A study has been undertaken on the effectiveness of using liquid column vibration absorbers (LCVAs), in the suppression of wind-induced motion of the 76-story benchmark building. Much work has been undertaken on the behavior of the LCVA on an experimental level and its benefits have been demonstrated for wind-induced vibration control on a full-scale communications tower in Sydney, Australia, with a further installation being made on the “One Wall Center Building” Vancouver, Canada. The behavior of the LCVA has also been investigated numerically by use of computational fluid dynamics, and its potential has been illustrated in controlling a five-story building model. In this study, the LCVA adopted is composed of four identical columns of water. Initially, the performance of the LCVA is assessed without the inclusion of additional damping enhancing mechanisms. Subsequently, the same LCVA is considered with the inclusion of orifice plates, allowing a direct comparison of the two strategies. In order to address the issue of robustness, the sensitivity of the LCVA (with and without orifice) to mistuning is examined by perturbing the structural stiffness of the building by +15% and −15%, respectively. From this, an indication of the system performance under conditions of mistuning has been assessed. The performance of the adopted LCVA has also been compared to that of the sample tuned mass damper (TMD) control device. The overall response reductions of the LCVA are shown to be comparable to the TMD. Furthermore, it is shown that the LCVA has several inherent features that make it more attractive than the classical TMD.

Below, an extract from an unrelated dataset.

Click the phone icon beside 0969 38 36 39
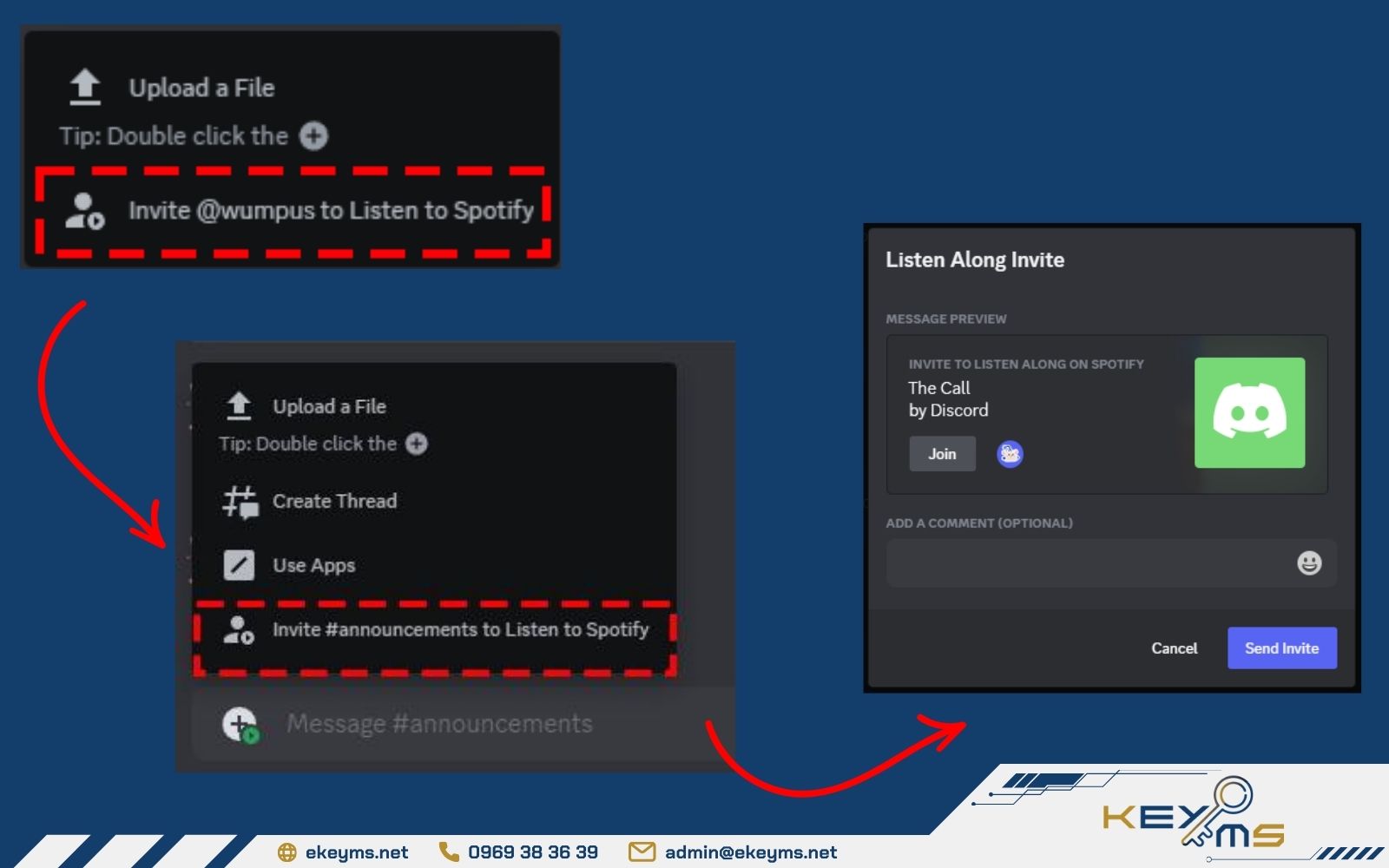 point(449,852)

Damping enhancements of a 5 storey benchmark building using liquid column vibration absorbers

This paper examines the response reduction capabilities of a passive fluid damper device known as the liquid column vibration absorber (LCVA), when installed on a 5 storey benchmark building structure requiring control. The 5 storey benchmark building, is a scaled model of 3.6 metres maximum height, that is excited at its base level on a shake table. The benchmark frame is one in a series of recognised benchmark buildings for research into control, as adopted by the hternational Association for Structural Control (IASC). The behaviour of the LCVA, unlike prior studies, has been examined utilising computational fluid dynamics (CFD) software, solving for the Navier Stokes equations. The dynamic behaviour of the structure is examined by utilisng capabilities of structural finite element software, adopting the Newmark time integration method of solution. In order to study the interaction of fluid and structure for vibration control conditions, two series of tests were conducted. The first examined the effective damping added to the structure by using the LCVA, under free vibration conditions. A comparison was made to uncontrolled free vibration of the structure, and the effective damping was evaluated based on the RMS response reduction achieved. The structure was then implemented with an appropriate single LCVA, and re-excited with a specified wind load. The wind load was simulated as an equivalent base acceleration. The resulting reduction in wind response was then examined. Using this approach, the potential of using the LCVA as a vibration control device is illustrated. Furthermore, the use of a coupled CFD structural analysis to understand the overall behaviour is demonstrated.